Jean-Paul Clébert at The Literary Review

April 23rd, 2015 § 0 comments § permalink

TLR

The latest issue of The Literary Review, dedicated to John le Carré, features a naughty bit of local color from ’50s Paris: an excerpt from Jean-Paul Clébert’s recently reprinted underground classic Paris insolite [Curious Paris], a memoir of homeless life in Paris said to have influenced Henry Miller and the Situationist principle of the dérive. Published in 1952 with a dedication to Robert Doisneau and photographs by Patrice Molinard, it was, in the author’s own words, “not a story in the journalistic sense, but a personal investigation.” It’s a freewheeling book, like On the Road. The excerpt is entitled “The Bawdyhouse for Beggars.” Here’s the opening:

BEFORE THE WAR there was, I think, in the Saint-Paul neighborhood on rue de Fourcy, a most astonishing public space, a whorehouse for hobos.
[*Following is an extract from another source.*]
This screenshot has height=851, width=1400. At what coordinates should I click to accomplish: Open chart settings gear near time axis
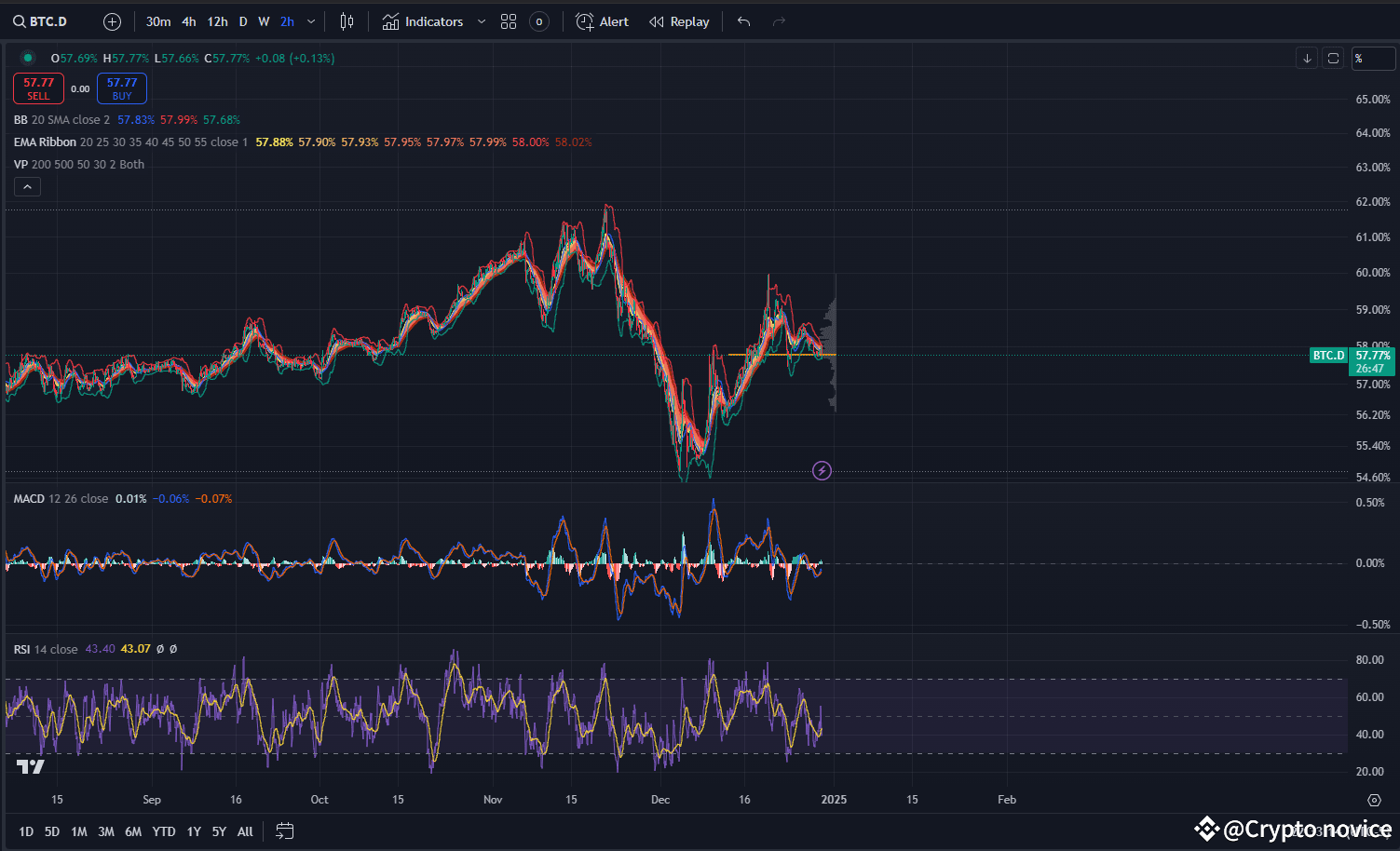(1374, 800)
This bedlam, now vanished from the earth if not its clients’ memories, whose sorely missed atmosphere can be readily imagined, consisted of two rooms-the Senate, where the rate was ten francs across the board, and the House of Representatives, where it hovered, according to mood and quality, around fifteen.

Jean-Paul Clébert (1926-2011) is the author of more than forty works of fiction and nonfiction. He left Jesuit school at 16, to join the French Resistance, and afterward, traveled Asia. In the 1950s, he frequented two related movements—dwindling Surrealism and burgeoning Situationism—as well as reporting from Asia for Paris Match and France Soir. The 1996 Dictionnaire du surréalisme, for which he single-handedly composed every entry, is widely considered a classic, as is his first book. Among other prominent works are The Blockhouse (1958), his only translated novel, and 1962’s Les Tziganes, a pioneering sociological study of Gypsies also based on personal experience, translated into English by Charles Duff (Dutton, 1963). His later works were dedicated to the history, nature, and culture of Provence, where he spent his final years.